As a matter fact, a lot can often be quite harmful.
The same sort of thing happened recently when I went to a Jimi Hendrix Experience tribute gig. As many of you probably know, Hendrix introduced a wide range of new techniques and distortions to the amplified electric guitar world when he hit the rock scene in the mid-60s.
Jimi played loud, and it was good. It was very good.
Johnny, the guitar player in charge of the Hendrix tribute, played loud as well, and for the first half hour, it was good.
Then the sound engineer turned it up even more.

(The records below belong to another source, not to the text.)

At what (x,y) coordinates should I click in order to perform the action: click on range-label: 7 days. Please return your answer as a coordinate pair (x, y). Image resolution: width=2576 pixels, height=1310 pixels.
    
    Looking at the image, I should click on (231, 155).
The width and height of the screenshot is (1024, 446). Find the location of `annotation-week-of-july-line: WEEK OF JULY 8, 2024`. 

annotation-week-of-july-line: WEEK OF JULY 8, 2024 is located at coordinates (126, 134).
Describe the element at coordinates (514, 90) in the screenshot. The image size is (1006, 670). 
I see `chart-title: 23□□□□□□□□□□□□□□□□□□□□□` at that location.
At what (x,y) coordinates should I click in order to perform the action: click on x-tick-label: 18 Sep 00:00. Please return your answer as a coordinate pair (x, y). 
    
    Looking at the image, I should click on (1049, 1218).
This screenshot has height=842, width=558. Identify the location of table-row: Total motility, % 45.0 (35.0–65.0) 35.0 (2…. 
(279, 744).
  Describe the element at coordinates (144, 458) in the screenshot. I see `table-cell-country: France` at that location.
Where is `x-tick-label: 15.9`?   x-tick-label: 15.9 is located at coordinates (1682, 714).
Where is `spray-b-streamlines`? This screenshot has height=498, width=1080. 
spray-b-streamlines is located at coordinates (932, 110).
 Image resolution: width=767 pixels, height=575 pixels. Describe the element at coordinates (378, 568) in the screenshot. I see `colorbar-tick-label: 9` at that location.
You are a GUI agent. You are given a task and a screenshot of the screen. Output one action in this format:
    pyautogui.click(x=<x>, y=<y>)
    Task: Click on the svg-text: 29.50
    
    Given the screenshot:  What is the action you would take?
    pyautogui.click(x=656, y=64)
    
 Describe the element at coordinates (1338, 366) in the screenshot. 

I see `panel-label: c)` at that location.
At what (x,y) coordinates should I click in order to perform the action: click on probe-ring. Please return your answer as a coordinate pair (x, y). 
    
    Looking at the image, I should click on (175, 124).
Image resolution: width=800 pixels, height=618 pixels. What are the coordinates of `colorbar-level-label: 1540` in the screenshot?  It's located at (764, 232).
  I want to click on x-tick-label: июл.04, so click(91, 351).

Unfortunately; instead of making the sound better, the added volume ruined the show and reduced the music to mere noise.
He may have thought that since loud was good, the full blast would be even better, but he was wrong.
We were standing near the stage in a packed house when the volume peaked and we stuck it out for what seemed like another hour, but it was painful and our ears were still ringing when we went to sleep.
The thing is, when we gave up and headed towards the back of the room, we had no trouble moving through the audience because half the people who had paid to come in had already left.
That was a shame because Johnny really had the Jimi thing down. Unfortunately, too much of what should have been the main attraction, and a tech with only a little knowledge, ruined the experience for everyone.
So, there you have it; a little knowledge can be dangerous… especially when it doesn’t include knowing when to stop.